- **AUSGEWÄHLTE PASSAGE**:
-*-*-

Urteil 5

BGH – 12.02.2020 – Az. XII ZR 61/19

Pferdepensionsvertrag: Wirksamkeit einer vorformulierten Vertragsbestimmung über eine Kündigungsfrist von acht Wochen


Tenor

Auf die Revision des Klägers wird das Urteil der 10. Zivilkammer des Landgerichts Essen vom 11. April 2019 aufgehoben.

Die Sache wird zur erneuten Verhandlung und Entscheidung, auch über die Kosten des Revisionsverfahrens, an das Landgericht zurückverwiesen.

Von Rechts wegen.

Tatbestand

Die Parteien streiten um Vergütung für die Einstellung eines Pferdes in einer Reitanlage.

-*-*-

- **AUFGEFÜHRTES MATERIAL**:
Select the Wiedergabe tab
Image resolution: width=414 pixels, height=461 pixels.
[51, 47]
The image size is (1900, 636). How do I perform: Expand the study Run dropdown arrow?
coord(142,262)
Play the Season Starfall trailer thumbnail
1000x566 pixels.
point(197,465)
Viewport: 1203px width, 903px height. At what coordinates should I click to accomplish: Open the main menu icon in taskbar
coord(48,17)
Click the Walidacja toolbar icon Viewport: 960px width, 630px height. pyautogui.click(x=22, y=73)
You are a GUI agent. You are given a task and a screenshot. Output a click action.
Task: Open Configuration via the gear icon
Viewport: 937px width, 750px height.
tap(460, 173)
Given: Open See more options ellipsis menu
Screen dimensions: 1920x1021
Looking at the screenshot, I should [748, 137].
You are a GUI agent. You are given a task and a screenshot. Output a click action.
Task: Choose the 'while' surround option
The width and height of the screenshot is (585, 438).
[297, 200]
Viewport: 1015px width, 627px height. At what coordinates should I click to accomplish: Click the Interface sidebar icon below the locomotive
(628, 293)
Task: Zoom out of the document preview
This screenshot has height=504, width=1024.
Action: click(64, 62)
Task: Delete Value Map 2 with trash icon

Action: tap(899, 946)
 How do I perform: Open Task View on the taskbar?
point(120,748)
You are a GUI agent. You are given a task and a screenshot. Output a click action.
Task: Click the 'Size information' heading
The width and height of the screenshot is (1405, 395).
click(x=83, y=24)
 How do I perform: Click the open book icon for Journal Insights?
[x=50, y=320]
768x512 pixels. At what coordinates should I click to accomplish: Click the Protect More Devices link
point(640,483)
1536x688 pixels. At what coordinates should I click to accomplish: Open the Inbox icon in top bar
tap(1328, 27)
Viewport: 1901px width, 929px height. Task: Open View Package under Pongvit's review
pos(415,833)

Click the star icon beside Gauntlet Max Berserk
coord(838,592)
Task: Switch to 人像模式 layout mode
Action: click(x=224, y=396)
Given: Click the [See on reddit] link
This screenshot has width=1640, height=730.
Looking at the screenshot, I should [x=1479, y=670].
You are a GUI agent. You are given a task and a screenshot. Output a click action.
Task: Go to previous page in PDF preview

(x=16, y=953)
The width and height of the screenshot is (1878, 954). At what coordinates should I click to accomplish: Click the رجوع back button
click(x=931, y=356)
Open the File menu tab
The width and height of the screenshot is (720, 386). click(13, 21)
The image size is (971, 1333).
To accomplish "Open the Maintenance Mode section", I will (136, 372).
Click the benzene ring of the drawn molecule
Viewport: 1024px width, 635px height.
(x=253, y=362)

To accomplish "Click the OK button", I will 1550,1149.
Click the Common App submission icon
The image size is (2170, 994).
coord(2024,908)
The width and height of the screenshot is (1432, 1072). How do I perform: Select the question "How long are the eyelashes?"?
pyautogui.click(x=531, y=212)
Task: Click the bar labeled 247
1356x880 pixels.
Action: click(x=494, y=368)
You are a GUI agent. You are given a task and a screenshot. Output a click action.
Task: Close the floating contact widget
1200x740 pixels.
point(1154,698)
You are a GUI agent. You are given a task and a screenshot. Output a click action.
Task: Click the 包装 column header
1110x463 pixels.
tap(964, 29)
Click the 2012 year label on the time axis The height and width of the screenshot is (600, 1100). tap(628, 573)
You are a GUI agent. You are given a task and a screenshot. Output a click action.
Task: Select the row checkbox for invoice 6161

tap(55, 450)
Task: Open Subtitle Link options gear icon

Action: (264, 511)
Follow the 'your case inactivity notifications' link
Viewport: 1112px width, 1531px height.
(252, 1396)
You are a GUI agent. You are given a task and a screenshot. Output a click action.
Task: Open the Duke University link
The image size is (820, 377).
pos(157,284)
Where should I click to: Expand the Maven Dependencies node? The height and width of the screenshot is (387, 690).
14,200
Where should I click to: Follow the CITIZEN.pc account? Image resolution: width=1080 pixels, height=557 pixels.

-*-*-

- **ARBEITSAUFTRAG**:
Setzen Sie das Urteil zum Pferdepensionsvertrag im Tatbestand nach dem letzten Satz fort. Das Material stammt aus einer anderen Quelle als das Urteil zum Pferdepensionsvertrag.

- **ANTWORTFELD**:
Die Beklagte hatte ihr Pferd seit Februar 2016 aufgrund eines „Pferdeeinstellungsvertrages“ für eine monatliche Vergütung in Höhe von 300 € im Reitstall des Klägers eingestellt. Die einzelnen Vertragsbedingungen ergeben sich aus einem vom Kläger gestellten Formularvertrag, der auszugsweise den folgenden Inhalt hat:

„§ 1 Vertragsgegenstand 1. Einstellplatz für nachfolgend genanntes Pferd: …

2. Der Betrieb stellt folgendes:

– Einstellplatz des oben genannten Pferdes im Aktivlaufstall – Reinhaltung der Anlage und Entsorgung des Pferdedungs (Ausgenommen Sonn- und Feiertage)

– Bewegungshalle (20m x 40m)

– Außenplatz/Rasenplatz – Fütterung durch entsprechende Raufutterstationen – Tränken des Pferdes durch Selbsttränken – Bewegung des Pferdes durch Konzept Aktivlaufstall – Sattelschrank – Gesundheitskontrolle des Pferdes und Benachrichtigung des Einstellers, im Notfall Benachrichtigung und Beauftragung des Tierarztes (…)

§ 2 Vertragsdauer 1. Der Vertrag beginnt am … und läuft auf unbestimmte Zeit.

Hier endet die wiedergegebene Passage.